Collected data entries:
※ ※ ※
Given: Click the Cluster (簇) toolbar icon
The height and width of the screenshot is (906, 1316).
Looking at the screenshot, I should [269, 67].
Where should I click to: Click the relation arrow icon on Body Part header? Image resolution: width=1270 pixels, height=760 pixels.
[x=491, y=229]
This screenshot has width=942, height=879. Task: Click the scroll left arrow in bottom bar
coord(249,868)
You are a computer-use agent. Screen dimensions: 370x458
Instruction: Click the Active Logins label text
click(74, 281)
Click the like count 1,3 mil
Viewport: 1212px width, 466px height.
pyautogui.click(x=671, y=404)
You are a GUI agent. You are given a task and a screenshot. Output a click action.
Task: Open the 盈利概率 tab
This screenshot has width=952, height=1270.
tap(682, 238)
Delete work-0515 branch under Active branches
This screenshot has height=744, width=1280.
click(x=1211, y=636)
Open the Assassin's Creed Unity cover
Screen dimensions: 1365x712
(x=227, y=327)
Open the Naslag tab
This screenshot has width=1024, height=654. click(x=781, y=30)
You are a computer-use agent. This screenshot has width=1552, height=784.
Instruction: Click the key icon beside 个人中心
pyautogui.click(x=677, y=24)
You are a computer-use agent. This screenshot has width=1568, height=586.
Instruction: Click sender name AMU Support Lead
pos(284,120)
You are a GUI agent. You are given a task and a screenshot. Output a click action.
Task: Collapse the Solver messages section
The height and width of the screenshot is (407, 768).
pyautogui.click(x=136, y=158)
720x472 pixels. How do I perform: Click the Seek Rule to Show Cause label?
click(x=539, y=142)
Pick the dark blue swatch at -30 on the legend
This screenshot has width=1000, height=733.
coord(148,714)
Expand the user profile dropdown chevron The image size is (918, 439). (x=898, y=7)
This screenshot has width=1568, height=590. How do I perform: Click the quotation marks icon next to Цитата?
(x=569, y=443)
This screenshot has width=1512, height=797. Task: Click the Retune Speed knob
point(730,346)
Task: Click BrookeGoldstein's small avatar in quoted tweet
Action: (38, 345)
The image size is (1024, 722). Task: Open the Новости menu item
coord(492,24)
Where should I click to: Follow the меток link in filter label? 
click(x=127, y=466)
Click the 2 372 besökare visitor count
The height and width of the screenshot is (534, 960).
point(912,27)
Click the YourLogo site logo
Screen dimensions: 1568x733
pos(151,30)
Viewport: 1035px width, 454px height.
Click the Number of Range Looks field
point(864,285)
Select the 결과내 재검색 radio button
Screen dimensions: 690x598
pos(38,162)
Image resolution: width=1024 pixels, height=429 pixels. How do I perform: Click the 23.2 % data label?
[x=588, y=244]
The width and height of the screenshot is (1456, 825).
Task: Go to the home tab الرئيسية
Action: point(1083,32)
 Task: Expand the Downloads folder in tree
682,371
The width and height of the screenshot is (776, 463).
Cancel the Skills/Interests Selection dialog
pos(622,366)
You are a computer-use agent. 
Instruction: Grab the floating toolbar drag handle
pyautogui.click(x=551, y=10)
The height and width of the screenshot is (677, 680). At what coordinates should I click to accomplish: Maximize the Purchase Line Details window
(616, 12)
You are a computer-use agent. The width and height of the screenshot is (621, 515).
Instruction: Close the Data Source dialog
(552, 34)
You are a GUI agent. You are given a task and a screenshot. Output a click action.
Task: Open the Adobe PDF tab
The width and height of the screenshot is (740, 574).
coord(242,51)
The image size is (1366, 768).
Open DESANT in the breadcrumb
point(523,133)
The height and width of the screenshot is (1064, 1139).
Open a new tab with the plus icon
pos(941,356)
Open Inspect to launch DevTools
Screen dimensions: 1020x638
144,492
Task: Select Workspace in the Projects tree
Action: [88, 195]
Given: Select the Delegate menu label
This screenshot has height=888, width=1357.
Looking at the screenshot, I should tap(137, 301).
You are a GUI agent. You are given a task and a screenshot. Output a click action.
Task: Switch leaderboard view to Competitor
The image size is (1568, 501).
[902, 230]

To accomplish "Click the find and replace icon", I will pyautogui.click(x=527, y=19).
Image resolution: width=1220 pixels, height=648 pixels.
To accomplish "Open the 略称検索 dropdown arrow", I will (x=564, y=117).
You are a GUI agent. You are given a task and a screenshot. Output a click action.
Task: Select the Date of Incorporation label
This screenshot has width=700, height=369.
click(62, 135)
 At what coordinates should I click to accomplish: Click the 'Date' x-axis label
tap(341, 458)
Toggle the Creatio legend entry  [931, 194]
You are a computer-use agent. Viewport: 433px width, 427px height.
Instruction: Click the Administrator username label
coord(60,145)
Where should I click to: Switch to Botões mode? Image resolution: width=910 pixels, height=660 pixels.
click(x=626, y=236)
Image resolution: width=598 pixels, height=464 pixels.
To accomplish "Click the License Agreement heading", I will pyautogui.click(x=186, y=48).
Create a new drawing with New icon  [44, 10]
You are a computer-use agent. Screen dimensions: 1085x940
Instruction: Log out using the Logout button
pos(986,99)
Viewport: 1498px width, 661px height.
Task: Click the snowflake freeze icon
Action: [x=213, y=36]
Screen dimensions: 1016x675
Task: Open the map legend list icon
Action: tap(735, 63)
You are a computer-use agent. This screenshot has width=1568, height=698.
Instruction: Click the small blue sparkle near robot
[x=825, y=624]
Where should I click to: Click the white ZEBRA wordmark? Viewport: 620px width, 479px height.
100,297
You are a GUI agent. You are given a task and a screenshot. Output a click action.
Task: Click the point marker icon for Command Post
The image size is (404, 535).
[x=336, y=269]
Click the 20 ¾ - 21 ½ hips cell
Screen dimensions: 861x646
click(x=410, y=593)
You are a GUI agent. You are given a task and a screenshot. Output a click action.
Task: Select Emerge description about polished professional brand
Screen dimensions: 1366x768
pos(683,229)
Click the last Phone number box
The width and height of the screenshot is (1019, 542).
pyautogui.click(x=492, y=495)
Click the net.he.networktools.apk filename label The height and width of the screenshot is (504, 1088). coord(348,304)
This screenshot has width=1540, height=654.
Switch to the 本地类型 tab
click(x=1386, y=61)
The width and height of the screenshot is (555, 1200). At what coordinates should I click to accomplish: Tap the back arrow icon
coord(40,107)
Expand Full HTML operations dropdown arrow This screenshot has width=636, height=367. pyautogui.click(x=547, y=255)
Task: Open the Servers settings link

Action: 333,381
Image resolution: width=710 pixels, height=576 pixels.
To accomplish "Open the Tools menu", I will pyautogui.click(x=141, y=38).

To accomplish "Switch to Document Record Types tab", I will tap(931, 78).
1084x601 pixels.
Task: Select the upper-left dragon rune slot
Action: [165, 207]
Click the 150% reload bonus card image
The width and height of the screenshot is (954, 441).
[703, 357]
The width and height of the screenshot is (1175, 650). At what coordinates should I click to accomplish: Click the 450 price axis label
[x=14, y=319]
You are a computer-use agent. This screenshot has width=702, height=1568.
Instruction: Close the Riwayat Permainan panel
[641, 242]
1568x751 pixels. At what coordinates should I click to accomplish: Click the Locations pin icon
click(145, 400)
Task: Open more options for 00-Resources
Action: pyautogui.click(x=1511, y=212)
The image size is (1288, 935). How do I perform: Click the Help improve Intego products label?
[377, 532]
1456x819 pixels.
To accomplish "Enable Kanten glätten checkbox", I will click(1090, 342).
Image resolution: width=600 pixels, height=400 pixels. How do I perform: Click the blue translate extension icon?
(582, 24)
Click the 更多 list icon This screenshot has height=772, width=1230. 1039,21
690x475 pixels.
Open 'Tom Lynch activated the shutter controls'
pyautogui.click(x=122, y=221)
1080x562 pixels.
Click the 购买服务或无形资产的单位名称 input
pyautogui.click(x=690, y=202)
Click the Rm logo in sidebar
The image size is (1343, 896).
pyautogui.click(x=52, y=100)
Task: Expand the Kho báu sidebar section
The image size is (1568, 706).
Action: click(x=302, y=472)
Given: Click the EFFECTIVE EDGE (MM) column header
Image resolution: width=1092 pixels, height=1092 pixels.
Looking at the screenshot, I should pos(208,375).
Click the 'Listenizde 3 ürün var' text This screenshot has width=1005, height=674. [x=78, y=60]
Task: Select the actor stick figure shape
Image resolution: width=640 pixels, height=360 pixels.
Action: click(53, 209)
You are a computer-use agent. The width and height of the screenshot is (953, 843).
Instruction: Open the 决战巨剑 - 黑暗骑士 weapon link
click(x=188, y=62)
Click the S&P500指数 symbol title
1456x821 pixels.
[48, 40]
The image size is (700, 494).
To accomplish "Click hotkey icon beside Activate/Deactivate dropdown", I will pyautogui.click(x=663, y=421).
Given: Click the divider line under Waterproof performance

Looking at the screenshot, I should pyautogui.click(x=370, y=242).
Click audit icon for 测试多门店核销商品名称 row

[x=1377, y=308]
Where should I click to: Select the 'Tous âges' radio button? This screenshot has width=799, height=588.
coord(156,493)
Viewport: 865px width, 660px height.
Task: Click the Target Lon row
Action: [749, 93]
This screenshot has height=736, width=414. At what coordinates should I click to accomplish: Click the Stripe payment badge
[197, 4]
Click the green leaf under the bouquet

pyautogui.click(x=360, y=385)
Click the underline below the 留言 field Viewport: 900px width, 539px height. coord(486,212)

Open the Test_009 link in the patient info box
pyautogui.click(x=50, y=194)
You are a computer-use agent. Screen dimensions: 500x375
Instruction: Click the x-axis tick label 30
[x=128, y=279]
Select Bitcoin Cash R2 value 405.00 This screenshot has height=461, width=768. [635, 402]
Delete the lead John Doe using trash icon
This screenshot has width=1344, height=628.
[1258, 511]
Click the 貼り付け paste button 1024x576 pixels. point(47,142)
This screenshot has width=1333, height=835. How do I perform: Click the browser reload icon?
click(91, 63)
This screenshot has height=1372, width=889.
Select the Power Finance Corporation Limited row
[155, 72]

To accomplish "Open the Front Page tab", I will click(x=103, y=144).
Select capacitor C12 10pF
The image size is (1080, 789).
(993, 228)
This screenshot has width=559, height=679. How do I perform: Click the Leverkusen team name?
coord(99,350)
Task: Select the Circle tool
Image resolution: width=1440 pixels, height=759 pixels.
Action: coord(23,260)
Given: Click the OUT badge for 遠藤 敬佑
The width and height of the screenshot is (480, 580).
※ ※ ※
> REQUIRED ACTION
Here the output must be the lines above from the line with "Pick the dark" to the line with "The height and width of the screenshot is (1064, 1139).", both included, duplicated word for word and nothing else.

> EXERCISE RESULT
Pick the dark blue swatch at -30 on the legend
This screenshot has width=1000, height=733.
coord(148,714)
Expand the user profile dropdown chevron The image size is (918, 439). (x=898, y=7)
This screenshot has width=1568, height=590. How do I perform: Click the quotation marks icon next to Цитата?
(x=569, y=443)
This screenshot has width=1512, height=797. Task: Click the Retune Speed knob
point(730,346)
Task: Click BrookeGoldstein's small avatar in quoted tweet
Action: (38, 345)
The image size is (1024, 722). Task: Open the Новости menu item
coord(492,24)
Where should I click to: Follow the меток link in filter label? 
click(x=127, y=466)
Click the 2 372 besökare visitor count
The height and width of the screenshot is (534, 960).
point(912,27)
Click the YourLogo site logo
Screen dimensions: 1568x733
pos(151,30)
Viewport: 1035px width, 454px height.
Click the Number of Range Looks field
point(864,285)
Select the 결과내 재검색 radio button
Screen dimensions: 690x598
pos(38,162)
Image resolution: width=1024 pixels, height=429 pixels. How do I perform: Click the 23.2 % data label?
[x=588, y=244]
The width and height of the screenshot is (1456, 825).
Task: Go to the home tab الرئيسية
Action: point(1083,32)
 Task: Expand the Downloads folder in tree
682,371
The width and height of the screenshot is (776, 463).
Cancel the Skills/Interests Selection dialog
pos(622,366)
You are a computer-use agent. 
Instruction: Grab the floating toolbar drag handle
pyautogui.click(x=551, y=10)
The height and width of the screenshot is (677, 680). At what coordinates should I click to accomplish: Maximize the Purchase Line Details window
(616, 12)
You are a computer-use agent. The width and height of the screenshot is (621, 515).
Instruction: Close the Data Source dialog
(552, 34)
You are a GUI agent. You are given a task and a screenshot. Output a click action.
Task: Open the Adobe PDF tab
The width and height of the screenshot is (740, 574).
coord(242,51)
The image size is (1366, 768).
Open DESANT in the breadcrumb
point(523,133)
The height and width of the screenshot is (1064, 1139).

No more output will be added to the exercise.